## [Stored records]
=== Begin Enclosure ===

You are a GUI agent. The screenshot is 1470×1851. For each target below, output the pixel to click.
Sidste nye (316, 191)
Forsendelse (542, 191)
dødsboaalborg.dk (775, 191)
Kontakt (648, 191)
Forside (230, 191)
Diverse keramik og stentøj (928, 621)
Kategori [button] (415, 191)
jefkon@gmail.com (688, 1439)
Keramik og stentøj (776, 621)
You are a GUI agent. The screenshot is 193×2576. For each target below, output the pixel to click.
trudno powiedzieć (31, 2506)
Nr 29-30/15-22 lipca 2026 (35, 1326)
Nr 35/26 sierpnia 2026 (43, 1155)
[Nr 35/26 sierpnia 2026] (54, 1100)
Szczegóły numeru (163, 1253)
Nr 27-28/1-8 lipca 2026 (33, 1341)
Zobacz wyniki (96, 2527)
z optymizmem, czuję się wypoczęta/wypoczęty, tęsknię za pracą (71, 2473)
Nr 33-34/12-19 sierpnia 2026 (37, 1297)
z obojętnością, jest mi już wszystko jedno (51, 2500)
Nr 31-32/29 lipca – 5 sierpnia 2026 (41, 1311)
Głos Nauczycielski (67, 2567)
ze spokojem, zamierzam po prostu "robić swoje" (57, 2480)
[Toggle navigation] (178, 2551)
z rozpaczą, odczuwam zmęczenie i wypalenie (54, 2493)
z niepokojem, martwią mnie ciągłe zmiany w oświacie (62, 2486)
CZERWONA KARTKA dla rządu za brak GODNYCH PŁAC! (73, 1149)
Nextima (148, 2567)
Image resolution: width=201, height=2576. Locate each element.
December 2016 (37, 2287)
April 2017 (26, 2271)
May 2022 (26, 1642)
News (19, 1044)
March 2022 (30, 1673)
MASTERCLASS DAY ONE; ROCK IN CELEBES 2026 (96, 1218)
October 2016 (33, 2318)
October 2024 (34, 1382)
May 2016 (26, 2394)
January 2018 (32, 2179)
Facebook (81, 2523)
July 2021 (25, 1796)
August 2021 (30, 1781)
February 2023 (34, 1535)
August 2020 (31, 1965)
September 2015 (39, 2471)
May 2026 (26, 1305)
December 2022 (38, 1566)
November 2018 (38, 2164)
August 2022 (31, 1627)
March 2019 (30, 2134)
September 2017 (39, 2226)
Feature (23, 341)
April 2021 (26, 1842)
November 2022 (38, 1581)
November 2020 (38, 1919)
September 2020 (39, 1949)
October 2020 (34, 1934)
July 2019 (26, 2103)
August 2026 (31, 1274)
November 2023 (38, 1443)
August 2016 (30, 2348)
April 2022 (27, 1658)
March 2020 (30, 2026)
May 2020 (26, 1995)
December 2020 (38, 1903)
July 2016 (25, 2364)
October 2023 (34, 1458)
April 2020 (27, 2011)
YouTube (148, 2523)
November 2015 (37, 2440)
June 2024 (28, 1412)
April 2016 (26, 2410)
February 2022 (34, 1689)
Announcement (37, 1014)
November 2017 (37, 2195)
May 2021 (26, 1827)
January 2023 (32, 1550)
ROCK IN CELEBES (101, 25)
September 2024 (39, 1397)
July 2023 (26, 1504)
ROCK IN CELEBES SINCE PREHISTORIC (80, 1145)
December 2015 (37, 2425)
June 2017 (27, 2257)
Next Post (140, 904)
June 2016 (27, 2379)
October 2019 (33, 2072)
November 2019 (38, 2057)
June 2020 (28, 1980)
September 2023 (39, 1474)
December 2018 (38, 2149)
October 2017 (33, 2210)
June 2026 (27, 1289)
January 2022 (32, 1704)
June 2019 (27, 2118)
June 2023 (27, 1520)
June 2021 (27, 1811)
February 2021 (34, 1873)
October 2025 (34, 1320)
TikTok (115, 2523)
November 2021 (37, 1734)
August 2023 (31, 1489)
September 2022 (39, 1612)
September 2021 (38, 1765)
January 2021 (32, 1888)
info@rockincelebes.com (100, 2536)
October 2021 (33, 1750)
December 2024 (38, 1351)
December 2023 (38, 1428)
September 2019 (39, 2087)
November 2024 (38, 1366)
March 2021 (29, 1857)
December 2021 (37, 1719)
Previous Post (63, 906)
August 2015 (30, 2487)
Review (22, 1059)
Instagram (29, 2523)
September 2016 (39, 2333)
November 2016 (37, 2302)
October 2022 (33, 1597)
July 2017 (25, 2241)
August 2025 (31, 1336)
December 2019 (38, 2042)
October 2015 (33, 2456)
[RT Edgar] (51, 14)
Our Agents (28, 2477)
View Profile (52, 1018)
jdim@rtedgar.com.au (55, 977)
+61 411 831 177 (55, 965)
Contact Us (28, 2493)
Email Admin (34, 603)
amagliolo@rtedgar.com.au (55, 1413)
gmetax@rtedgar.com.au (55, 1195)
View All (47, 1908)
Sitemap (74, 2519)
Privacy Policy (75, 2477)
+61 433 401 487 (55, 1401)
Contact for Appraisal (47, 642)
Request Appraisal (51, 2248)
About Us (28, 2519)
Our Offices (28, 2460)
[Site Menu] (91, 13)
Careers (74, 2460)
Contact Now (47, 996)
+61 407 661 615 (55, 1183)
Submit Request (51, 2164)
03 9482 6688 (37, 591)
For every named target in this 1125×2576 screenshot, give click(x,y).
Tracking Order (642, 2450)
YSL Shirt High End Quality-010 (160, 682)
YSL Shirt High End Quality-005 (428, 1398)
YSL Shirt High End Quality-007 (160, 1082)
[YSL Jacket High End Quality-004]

=== End Enclosure ===

## [Exercise description]
Lines holding the word "sierpnia": say how many there are in the data, and nothing more.

## [Output for this task]
4